═══ Data supplied ═══

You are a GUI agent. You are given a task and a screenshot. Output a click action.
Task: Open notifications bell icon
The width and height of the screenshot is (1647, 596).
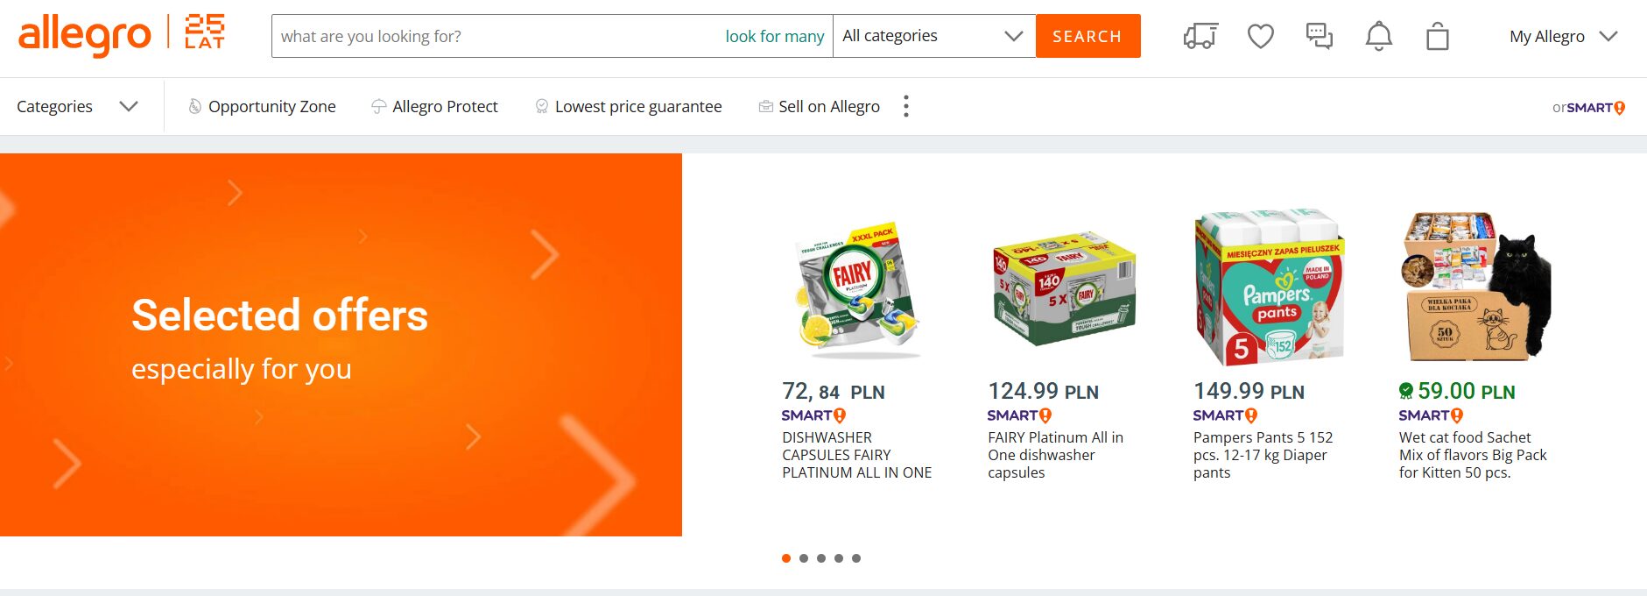[x=1378, y=36]
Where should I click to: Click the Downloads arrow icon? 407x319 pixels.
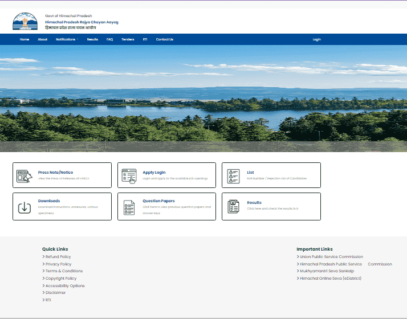pyautogui.click(x=24, y=207)
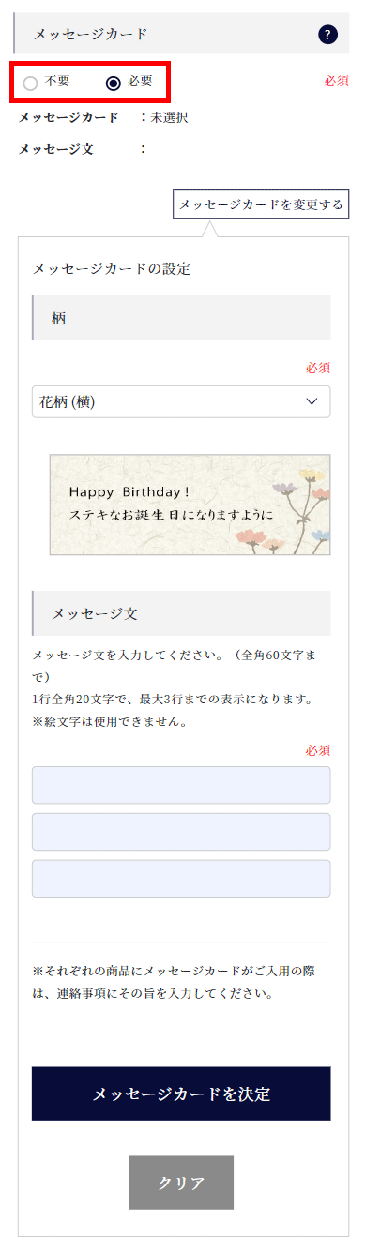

═══

Aim of the exercise.
Print the lines from the one that contains "Task: Open notifications bell icon" through the final line of the material above, exactly and only those, with pictures left out.

Task output.
Task: Open notifications bell icon
The width and height of the screenshot is (1647, 596).
[x=1378, y=36]
Where should I click to: Click the Downloads arrow icon? 407x319 pixels.
pyautogui.click(x=24, y=207)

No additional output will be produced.